• Set of tasks:
A: In the passage on artificial blood substitutes, condense the paragraph beginning "The problem is that blood" into a shorter version that keeps its main facts.
B: Write the next part of the passage on artificial blood substitutes, continuing from its final sentence.

Now, several companies say they are nearing the finish line in the race to produce a true stand-in for human blood. In the lead are Northfield Laboratories (NFLD, $9) of Evanston, Ill., and Biopure (BPUR, $12) of Cambridge, Mass. The winner could save countless lives and take the early lead in cornering an estimated $12-billion-a-year global market for artificial blood.

But watch out: First off, we're not talking about whole blood here. Neither product contains the platelets and plasma that are needed for clotting and to fight disease. Rather, they're designed to replace only the oxygen-carrying capabilities of red blood cells. What's more, the FDA recently dealt each firm a blow. In November it sent back Northfield's application for review of its blood substitute, demanding more information. And in December the federal agency lowered the boom on Biopure, requiring the firm to meet additional "facility and process validation requirements" before it could file its application. Both stocks tanked on the news. Representatives of Northfield and Biopure say the companies are working to meet the FDA's standards and are confident their products will eventually be approved.

The problem is that blood is an extraordinarily complicated substance to reproduce. Northfield is trying to crack the code with outdated human blood; Biopure with purified cow's blood. But it's a quest that has already defeated companies with much deeper pockets. Health-care giant Baxter International, for example, scrapped development of a blood substitute in 1998 when trauma patients in its final-stage trial died at a higher rate than patients in a control group.

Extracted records
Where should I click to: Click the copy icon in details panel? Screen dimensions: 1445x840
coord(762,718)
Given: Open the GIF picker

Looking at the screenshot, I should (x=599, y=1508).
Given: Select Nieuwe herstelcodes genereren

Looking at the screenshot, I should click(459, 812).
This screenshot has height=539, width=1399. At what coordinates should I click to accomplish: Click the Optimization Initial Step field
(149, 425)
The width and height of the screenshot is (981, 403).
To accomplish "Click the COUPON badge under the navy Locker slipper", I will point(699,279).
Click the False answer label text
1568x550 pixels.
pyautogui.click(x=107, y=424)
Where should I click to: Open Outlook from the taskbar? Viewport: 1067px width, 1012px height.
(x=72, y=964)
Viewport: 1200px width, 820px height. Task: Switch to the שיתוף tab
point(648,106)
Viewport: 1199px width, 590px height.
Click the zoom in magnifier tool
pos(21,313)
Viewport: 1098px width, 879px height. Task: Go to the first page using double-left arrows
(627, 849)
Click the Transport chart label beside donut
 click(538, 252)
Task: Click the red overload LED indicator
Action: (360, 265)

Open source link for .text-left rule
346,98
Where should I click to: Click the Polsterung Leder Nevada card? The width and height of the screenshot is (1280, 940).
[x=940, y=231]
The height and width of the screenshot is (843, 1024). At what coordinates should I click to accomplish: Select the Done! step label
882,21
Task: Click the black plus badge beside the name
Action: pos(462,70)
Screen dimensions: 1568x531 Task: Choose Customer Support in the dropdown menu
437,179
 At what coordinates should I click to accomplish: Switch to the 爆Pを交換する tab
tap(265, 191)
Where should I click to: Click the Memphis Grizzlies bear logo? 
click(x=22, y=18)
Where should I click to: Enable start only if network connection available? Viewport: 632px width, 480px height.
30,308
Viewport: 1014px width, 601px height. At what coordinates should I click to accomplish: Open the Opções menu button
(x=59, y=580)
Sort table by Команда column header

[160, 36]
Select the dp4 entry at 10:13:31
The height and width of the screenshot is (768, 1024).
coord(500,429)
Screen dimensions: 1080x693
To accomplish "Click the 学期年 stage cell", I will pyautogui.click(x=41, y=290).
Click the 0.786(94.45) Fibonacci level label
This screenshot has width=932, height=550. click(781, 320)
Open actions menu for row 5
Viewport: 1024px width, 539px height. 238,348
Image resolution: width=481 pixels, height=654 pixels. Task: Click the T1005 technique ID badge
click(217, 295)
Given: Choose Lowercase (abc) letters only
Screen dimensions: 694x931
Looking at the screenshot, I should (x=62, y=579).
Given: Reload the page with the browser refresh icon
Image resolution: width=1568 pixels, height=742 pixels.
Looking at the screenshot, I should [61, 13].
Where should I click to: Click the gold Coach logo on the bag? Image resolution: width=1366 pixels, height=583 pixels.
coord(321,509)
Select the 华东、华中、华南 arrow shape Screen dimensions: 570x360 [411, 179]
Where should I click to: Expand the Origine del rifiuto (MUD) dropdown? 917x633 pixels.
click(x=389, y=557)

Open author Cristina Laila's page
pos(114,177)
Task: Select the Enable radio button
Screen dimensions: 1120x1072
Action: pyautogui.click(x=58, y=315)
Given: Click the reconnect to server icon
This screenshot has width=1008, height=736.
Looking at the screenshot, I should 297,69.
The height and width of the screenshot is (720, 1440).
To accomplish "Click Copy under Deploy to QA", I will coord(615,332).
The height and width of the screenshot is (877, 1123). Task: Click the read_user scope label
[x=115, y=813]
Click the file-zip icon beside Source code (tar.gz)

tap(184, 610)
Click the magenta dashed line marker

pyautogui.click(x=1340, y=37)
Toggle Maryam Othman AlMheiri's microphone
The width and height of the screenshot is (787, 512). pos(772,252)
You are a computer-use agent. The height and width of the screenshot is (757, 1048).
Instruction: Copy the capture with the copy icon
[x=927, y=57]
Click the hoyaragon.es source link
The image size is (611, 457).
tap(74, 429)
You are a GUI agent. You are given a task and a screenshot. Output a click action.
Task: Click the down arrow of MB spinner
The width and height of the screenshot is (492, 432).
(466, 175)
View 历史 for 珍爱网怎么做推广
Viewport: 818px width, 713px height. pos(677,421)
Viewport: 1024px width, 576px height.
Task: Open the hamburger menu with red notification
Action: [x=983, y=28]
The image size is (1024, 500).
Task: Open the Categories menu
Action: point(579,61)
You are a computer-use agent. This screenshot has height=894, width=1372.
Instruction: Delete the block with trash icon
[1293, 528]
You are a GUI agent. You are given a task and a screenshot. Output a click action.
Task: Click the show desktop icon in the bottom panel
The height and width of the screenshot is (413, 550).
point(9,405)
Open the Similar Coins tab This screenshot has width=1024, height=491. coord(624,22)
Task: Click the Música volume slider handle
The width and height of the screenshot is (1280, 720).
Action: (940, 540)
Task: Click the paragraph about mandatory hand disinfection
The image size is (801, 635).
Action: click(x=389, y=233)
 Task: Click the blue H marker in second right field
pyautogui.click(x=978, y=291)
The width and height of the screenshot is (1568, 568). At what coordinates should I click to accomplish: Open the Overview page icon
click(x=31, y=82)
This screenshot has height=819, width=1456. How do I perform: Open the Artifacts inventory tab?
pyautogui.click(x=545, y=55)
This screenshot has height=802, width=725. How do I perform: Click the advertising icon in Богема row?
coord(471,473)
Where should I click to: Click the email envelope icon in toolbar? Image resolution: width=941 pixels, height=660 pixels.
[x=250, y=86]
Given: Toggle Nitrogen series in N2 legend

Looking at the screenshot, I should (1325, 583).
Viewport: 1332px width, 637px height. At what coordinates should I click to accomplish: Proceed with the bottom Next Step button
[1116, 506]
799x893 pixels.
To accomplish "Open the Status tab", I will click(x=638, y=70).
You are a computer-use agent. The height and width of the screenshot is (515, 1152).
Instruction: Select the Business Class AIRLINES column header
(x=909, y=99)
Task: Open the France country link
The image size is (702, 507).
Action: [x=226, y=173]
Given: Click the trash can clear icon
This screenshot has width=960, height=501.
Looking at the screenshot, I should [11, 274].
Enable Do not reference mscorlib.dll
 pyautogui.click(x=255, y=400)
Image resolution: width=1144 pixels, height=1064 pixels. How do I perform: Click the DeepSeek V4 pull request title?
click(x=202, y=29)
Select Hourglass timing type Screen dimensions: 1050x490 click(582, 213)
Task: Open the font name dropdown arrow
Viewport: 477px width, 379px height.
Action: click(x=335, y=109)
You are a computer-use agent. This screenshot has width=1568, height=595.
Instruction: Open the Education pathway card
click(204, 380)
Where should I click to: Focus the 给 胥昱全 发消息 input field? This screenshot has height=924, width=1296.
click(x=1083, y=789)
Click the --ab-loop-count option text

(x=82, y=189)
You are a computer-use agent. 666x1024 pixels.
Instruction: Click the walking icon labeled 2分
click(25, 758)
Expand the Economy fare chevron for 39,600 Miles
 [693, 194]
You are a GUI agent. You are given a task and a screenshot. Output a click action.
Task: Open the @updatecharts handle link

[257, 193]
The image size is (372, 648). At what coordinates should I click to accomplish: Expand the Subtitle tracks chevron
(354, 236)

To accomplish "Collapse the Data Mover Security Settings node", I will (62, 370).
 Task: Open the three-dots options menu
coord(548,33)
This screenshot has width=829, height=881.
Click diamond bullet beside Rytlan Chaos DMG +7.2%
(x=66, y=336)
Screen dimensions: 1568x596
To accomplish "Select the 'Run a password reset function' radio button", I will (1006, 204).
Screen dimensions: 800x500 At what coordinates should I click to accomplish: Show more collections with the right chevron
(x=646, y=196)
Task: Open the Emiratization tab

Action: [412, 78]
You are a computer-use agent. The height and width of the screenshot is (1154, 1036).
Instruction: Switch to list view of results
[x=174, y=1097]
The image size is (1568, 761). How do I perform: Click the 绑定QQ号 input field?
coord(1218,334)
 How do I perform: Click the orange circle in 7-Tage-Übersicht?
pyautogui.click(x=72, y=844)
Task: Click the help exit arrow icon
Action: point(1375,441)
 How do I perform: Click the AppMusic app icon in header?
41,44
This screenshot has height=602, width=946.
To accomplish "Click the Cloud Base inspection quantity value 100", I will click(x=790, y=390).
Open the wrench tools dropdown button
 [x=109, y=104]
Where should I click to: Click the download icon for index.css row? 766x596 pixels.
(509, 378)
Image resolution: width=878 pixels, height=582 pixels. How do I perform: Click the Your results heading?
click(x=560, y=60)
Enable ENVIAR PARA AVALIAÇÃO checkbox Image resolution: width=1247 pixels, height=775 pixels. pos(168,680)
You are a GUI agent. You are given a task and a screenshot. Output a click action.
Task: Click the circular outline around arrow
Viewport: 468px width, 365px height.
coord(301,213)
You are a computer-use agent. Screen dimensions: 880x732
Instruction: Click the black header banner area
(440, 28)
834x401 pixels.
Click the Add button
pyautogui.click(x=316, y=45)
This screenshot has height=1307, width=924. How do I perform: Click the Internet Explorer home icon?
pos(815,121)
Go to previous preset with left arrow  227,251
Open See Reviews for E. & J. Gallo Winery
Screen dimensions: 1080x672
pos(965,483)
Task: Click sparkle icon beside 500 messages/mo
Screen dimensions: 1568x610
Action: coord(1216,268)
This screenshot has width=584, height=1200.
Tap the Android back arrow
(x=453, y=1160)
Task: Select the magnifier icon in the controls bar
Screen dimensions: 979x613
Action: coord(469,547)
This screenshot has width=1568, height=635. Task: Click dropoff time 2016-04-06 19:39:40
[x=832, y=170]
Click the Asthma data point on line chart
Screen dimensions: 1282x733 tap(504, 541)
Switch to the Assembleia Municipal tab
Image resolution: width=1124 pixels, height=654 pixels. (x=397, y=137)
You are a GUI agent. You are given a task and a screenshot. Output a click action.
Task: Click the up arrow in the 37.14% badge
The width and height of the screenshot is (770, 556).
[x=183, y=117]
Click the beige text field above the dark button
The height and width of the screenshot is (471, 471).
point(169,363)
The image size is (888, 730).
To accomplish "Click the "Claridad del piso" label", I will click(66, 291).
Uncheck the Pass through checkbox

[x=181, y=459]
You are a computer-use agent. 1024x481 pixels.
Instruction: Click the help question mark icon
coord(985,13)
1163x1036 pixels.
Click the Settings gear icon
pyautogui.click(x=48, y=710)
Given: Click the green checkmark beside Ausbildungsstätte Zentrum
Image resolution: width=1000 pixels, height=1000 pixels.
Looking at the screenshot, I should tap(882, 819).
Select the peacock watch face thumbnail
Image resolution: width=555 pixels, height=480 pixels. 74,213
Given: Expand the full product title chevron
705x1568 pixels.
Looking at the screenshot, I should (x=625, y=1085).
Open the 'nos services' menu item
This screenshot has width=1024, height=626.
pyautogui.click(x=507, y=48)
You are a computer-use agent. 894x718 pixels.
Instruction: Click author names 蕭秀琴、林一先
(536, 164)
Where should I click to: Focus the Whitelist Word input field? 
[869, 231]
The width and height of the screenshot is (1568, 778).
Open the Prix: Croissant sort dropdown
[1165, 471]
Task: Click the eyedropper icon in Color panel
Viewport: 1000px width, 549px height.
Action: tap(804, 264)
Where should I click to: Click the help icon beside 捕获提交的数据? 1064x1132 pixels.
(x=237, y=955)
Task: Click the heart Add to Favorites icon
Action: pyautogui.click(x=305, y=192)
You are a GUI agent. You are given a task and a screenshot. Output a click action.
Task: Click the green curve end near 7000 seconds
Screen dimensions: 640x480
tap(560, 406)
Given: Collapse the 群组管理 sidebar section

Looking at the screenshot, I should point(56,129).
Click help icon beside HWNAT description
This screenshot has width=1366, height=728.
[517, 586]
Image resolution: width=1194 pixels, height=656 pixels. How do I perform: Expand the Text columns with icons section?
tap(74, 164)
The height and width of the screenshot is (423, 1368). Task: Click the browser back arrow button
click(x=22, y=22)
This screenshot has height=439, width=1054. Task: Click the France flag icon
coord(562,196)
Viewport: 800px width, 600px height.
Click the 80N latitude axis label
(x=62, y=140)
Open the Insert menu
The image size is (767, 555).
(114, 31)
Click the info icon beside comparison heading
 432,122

• Answers for this exercise:
A: Blood is extremely hard to reproduce. Northfield is working with outdated human blood, and Biopure is working with purified cow's blood. Better-funded companies have already failed at this. Baxter International dropped its blood substitute in 1998 after trauma patients in its final-stage trial died at a higher rate than those in a control group.

B:
For investors, however, the worries go beyond the science. Neither company is profitable. In their most recent fiscal years, Northfield lost $10 million, while Biopure lost $49 million. And the latter's shares face pressure from another bit of news. In January, Biopure CEO Carl Rausch said he intends to sell up to 10,000 shares a month over a one-year period, in keeping with the firm's new insider-selling program. It allows executives to buy and sell company stock as long as they enter into approved, predetermined trading plans. A Biopure spokesman says that the policy change is intended to facilitate financial planning, and that the total number of shares eligible for sale under this plan represents just 6% of Rausch's stake in the company.

No doubt the development of fake blood will be a milestone in the history of science and medicine. Whether any of these companies will reach that milestone is a different matter.